In an hour-long conversation on current politics, the temperature started to rise when Cole brought up what Wingfield has written about Trump in recent months: “The way you have spoken of Trump, sort of the Republican Party, those who are complicit in this new fascism is so … it’s so over the top. It’s just so over the top. … You are overstating your case for effect, and I think you do so intentionally.”
But Wingfield countered, “I don’t intend to overstate. I think we understate the case, because I think Donald Trump is the greatest threat to the world we’ve seen in our lifetime. He is a menace. I believe he’s against everything Jesus Christ teaches. I believe he is cruel. I believe he is evil. I believe he is Satan in disguise, and I’m not overstating that.”
Then Cole responded, “I just don’t even have words, really, quite frankly, to respond to that, except to say I think that is so beyond rational.”
“Why is the language from the left so much more extreme now in warning about Trump’s second term?”
The two men went on to discuss past presidents or presidential candidates who people on the opposite side of the aisle could disagree with but not consider to be anti-Christ. But Cole seemed bothered by two questions. Why is the language from the left so much more extreme now in warning about Trump’s second term? And does that mean Trump supporters are unwittingly supporting an Antichrist?
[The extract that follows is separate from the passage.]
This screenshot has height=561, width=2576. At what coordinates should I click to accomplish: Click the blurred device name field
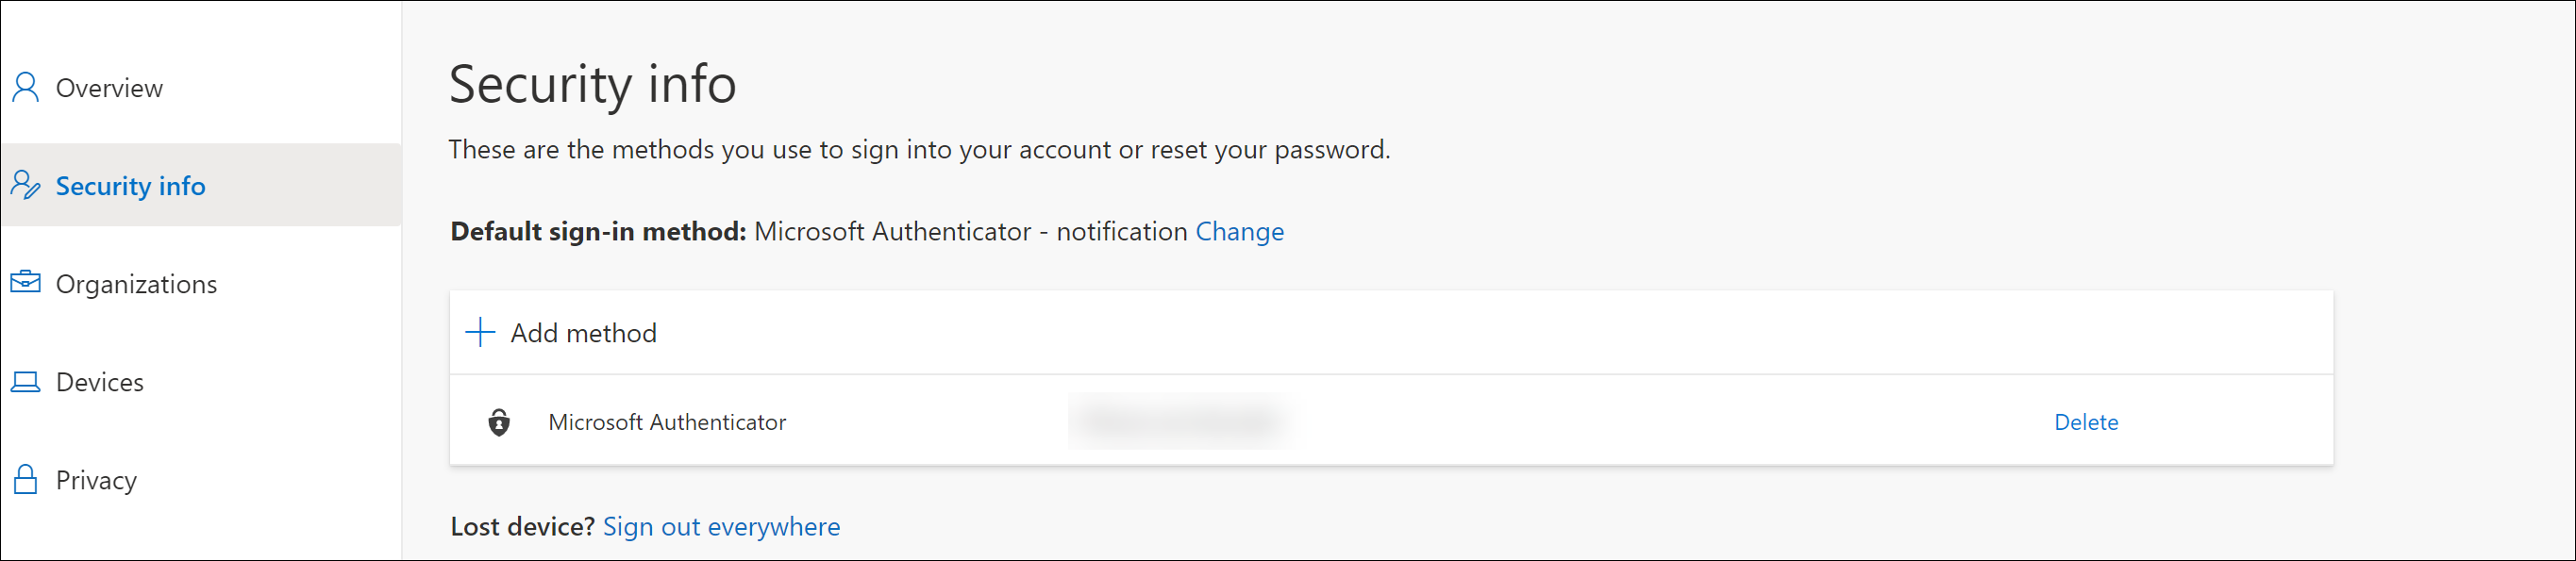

Libertarianism or authoritarianism
I had a similar contentious conversation two decades ago with a friend who became the best man in my wedding. At the time, we both were conservatives. But California was trying to pass laws to lower the risks of second-hand smoke.
“I hope they’re successful,” my conservative friend said.
“Why?” I asked. “That’s big government.”
“Because smoking is sin,” he replied.
“But that doesn’t matter,” I said. “The government shouldn’t have that level of control in our lives.”
Our conversation may not have gone to discussing whether or not one of us was supporting the Antichrist. But it touched on one of the disconnects many of us have today with our Trump-supporting family and friends.
Prior to the 2024 election, whenever we would bring up Project 2025, many of our acquaintances on the right thought we had become the conspiracy theorists, that there was no way Trump was this fascist dictator who planned to do the things we were saying Christian nationalists wanted to do. And when we pointed to Trump and JD Vance’s own words, they’d laugh and say, “That’s just Trump being Trump. He’d never actually be able to do those things.”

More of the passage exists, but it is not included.